> **EXTRACT**:
=======

It all started with a good thing. I decided to try Chantix to help me quit smoking once and for all. It worked for my uncle. It was working for my mom. I was ready to bite the proverbial bullet and have a go. I was warned that it might make me “a little more tired” and that it may cause some “vivid dreams.” These warnings did not prepare me for what was to come.

While on Chantix, I slept 18 to 20 hours a day. The worst part, though, was that I wasn’t even aware of how much I was sleeping because I had very vivid dreams that I was living my life, including turning in the assignments I’d promised to my clients.

This went on for two weeks before I accidentally missed a dose and I started to realize that things weren’t making much sense. I became suspicious—paranoid, really—and I decided to intentionally miss a dose. I was sick with headaches, nausea, and a pervasive dullness that made me want to crawl right back into bed, but I was also aware, with a growing sense of dread, that there was a distortion in my sense of reality.

So, right before my mom’s hip replacement surgery, I stopped taking Chantix altogether. I spent the day at the hospital, which is its own kind of misery. We had a bit of a scare (regarding the delay in my mom’s “recovery” period). Yet, I was able to stay awake and alert and conscious of my surrounding throughout the day. I committed myself to ‘ssessing out what’s what.

The next day, Tuesday, went by pretty quickly, as I needed to be there for both my mother and my children. But that evening I hunkered down to try to figure out what had really happened and what hadn’t. I had over 800 e-mail messages in my in-box. That freaked me out. I shut down my e-mail and went to my assignment folders. I couldn’t find any of the work that I remembered doing. I went back to my e-mail, sent off a frantic message to my co-author, and called it a night. Honestly, I just wasn’t up to facing the dreadful truth. I was hoping to wake up to discover that this was just a nightmare and everything was really just fine and dandy.

Wednesday morning my co-author and I had a Skype meeting and he gave me the nitty gritty from his end of things. I’d been gone for two weeks. He couldn’t get in touch with me via any of my known methods of contact. He’d honestly feared that I, and possibly my entire family, had died.

By then my e-mail in-box had over 900 messages (mostly spam). I tried to sort out the spam from the legitimate messages, got through about 400 messages (just sorting them), and sent off heartfelt, honest apologies to my clients. I then went upstairs, told my husband how thoroughly I’d messed up, and cried on his shoulder for a good 15 minutes before I was ready to face the music. I went back downstairs and started reading the messages I’d missed.

=======

> **ENTRIES SUPPLIED**:
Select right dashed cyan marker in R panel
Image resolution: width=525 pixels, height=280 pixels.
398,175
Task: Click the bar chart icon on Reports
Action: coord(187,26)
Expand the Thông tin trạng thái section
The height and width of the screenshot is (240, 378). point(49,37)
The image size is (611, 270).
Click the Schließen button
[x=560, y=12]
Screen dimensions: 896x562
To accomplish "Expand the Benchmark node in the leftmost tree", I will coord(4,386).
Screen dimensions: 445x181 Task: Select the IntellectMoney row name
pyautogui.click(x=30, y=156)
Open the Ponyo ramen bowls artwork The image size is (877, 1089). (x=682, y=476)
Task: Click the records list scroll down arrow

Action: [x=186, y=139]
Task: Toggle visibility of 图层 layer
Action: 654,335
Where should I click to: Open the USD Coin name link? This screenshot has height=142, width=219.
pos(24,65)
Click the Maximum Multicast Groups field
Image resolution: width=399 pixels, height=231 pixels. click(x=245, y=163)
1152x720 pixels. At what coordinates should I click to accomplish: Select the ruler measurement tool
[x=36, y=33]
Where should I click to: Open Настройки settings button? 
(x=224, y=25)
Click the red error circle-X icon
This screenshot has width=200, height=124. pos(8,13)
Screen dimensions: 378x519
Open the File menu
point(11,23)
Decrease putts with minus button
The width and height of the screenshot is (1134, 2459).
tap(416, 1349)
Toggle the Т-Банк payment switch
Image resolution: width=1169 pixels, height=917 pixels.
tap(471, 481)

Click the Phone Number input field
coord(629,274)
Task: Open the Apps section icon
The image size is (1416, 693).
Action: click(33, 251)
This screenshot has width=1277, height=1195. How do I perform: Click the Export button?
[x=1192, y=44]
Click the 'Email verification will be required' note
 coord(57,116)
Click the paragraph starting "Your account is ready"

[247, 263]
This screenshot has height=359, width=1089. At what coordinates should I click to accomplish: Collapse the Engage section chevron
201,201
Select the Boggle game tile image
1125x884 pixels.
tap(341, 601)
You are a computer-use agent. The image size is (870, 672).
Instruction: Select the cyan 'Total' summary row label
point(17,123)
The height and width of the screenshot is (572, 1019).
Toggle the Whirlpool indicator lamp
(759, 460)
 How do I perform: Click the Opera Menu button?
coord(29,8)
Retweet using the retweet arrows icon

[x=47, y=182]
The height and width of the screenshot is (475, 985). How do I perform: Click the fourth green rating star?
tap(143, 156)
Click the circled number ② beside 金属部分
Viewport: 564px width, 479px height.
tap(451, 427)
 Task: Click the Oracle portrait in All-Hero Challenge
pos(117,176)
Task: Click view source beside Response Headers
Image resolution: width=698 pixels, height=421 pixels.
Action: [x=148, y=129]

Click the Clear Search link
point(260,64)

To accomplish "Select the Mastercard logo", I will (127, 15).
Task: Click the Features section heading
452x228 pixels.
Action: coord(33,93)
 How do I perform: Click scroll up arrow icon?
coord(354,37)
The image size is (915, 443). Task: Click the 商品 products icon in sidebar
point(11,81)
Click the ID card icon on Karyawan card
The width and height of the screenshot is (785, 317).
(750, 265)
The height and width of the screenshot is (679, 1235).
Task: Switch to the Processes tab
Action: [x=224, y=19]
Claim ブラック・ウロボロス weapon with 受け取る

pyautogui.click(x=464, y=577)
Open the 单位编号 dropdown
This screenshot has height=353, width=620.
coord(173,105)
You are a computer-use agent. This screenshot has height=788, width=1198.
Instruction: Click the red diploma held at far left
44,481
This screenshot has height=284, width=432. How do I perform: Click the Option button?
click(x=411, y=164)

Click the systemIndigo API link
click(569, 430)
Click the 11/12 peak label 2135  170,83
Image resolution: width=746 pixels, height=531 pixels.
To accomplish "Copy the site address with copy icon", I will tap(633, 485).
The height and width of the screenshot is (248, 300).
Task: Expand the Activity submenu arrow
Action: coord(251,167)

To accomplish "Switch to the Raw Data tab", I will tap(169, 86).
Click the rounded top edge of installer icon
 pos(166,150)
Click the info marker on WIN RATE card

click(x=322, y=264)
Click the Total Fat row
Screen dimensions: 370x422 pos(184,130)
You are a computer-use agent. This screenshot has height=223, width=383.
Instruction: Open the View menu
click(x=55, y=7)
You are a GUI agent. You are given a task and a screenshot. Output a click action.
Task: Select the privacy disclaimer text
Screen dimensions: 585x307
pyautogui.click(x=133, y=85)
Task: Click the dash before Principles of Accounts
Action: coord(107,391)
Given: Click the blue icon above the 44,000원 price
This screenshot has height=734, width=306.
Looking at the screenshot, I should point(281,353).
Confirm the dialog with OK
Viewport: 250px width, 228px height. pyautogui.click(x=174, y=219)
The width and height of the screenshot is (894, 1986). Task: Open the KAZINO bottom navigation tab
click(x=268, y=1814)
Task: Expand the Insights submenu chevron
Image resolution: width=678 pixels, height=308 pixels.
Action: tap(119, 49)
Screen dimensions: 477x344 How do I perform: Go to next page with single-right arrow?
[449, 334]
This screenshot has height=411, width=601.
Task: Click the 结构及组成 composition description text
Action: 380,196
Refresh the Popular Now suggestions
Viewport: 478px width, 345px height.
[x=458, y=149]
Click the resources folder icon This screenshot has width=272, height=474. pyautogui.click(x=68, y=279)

=======

> **WHAT IS BEING ASKED**: In two sentences, summarize the account of taking Chantix given above.

> **ANSWER SPACE**: While taking Chantix to quit smoking, the writer slept 18 to 20 hours a day and had vivid dreams of living a normal life, including turning in assignments promised to clients. After stopping the drug, the writer could not find any of the work remembered as done, learned from a co-author that the writer had been unreachable for two weeks, and sent apologies to clients.